Gut microbiota shown to predict type 1 diabetes progression
Key Takeaways
Researchers used metaproteomics to study host-microbiota interaction in the diabetic gut, and identified a unique signature in the stool of individuals with type 1 diabetes (T1D) that may be beneficial in monitoring disease progression or response to therapy, according to a new study published in Diabetes Care.
Gut microbiota is influenced by genetics and environmental factors, such as diet and hygiene. Dysbiosis of the gut microbiota has been tied to various autoimmune diseases, including T1D. Researchers have yet to determine how gut microbiota interfere with the intestinal environment and immunity in T1D, and no clear consensus exists as to what comprises type 1 diabetes-associated microbiota.
“While there has been a suspected link between gut bacteria and [T1D] disease progression, a direct relationship between pancreas function and gut bacteria hasn’t been shown until now. By studying the stool samples of participants, we found that changes in gut bacteria weren’t just a side effect of the disease, but are likely related to disease progression,” said corresponding author Emma Hamilton-Williams, PhD, senior research fellow, University of Queensland Diamantina Institute, Brisbane, QLD, Australia.
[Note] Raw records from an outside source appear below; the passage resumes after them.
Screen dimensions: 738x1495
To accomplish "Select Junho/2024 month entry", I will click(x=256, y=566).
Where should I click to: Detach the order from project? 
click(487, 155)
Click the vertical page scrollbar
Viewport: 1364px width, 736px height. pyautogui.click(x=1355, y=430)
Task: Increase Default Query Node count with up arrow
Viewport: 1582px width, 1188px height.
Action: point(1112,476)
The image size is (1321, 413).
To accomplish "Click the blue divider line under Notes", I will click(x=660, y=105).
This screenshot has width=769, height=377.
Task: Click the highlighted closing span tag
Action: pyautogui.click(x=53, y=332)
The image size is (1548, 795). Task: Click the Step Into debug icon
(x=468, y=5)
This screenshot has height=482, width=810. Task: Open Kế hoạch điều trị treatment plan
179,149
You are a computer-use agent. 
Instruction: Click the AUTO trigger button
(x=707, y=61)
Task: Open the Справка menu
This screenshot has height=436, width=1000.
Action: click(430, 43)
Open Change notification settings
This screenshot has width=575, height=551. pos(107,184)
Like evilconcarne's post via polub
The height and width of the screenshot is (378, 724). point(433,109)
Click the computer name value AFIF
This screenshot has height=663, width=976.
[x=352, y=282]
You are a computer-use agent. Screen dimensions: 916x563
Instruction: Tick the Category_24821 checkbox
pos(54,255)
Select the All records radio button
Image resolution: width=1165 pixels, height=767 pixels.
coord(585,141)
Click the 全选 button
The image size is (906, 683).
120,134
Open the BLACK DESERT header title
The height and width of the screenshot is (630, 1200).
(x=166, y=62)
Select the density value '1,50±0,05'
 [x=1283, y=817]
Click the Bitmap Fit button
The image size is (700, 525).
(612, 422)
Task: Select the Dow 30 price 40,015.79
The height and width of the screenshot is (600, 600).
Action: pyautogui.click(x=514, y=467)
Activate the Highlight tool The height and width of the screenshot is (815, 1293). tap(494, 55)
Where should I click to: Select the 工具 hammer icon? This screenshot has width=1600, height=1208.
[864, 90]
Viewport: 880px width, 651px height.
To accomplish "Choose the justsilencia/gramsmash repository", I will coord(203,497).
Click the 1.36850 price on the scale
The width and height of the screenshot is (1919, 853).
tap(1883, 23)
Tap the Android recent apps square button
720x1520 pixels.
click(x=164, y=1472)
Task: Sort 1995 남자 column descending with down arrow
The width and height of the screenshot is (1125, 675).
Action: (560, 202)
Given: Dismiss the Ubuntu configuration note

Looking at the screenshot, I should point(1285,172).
“Seeing the same characteristics in recently diagnosed patients and undiagnosed high-risk relatives means these proteins may be used to predict a future diabetes diagnosis,” she added.
In this study, the researchers performed metaproteomic analysis on stool samples from 101 individuals who either had new-onset T1D, high- or low-risk first-degree relatives, or were designated as healthy control participants. Individuals with gastrointestinal disease, known infections, or who were treated with antibiotics in the 4 weeks preceding the study were excluded from enrollment.
The team included proteins found in >40% of any study group in univariate and multivariate analysis, and these proteins were considered for functional pathway assignments.
“We used metaproteomics of fecal proteins to test the hypothesis that intestinal inflammation is associated with type 1 diabetes progression and to determine whether the functional characteristics of the microbiota are altered in individuals with islet autoimmunity or clinical disease,” the authors wrote.
The team highlighted four main results of their study.
- Human and microbial proteins found in stool likely distinguish individuals with continuing islet autoimmunity from low-risk and healthy individuals.
- Participants who were positive for new-onset and islet antibodies exhibit decreased markers of exocrine pancreas output compared with control participants.
- Individuals with new-onset T1D had a greater presence of inflammatory proteins in their stool.
- Findings demonstrated a functional relationship between proteins and reduced bacterial taxa among new-onset and seropositive individuals with mucosal barrier function and exocrine pancreas output.
Results of this study also identified a negative interrelationship between the presence of specific stool antibodies and taxa associated with intestinal health, and indicated a link between the plethora of exocrine pancreatic proteins and anti-inflammatory taxa and mucosal barrier function.
The researchers noted that, although they observed a marked diabetes-associated signature in this study sample, these differences in protein abundance need to be confirmed by a larger, independent cohort study. The team also acknowledged that because they did not measure c-peptide, they were unable to identify any potential connections between beta cell function and stool proteins. Moreover, the shotgun proteomic approach taken by the researchers lacked sensitivity and reproducibility; therefore, these findings warrant further validation via other methods.
“These data support that type 1 diabetes patients have increased intestinal inflammation and decreased barrier function. They also confirmed that pancreatic exocrine dysfunction occurs in new-onset type 1 diabetes patients and show for the first time that this dysfunction is present in high-risk individuals prior to disease onset,” concluded the authors.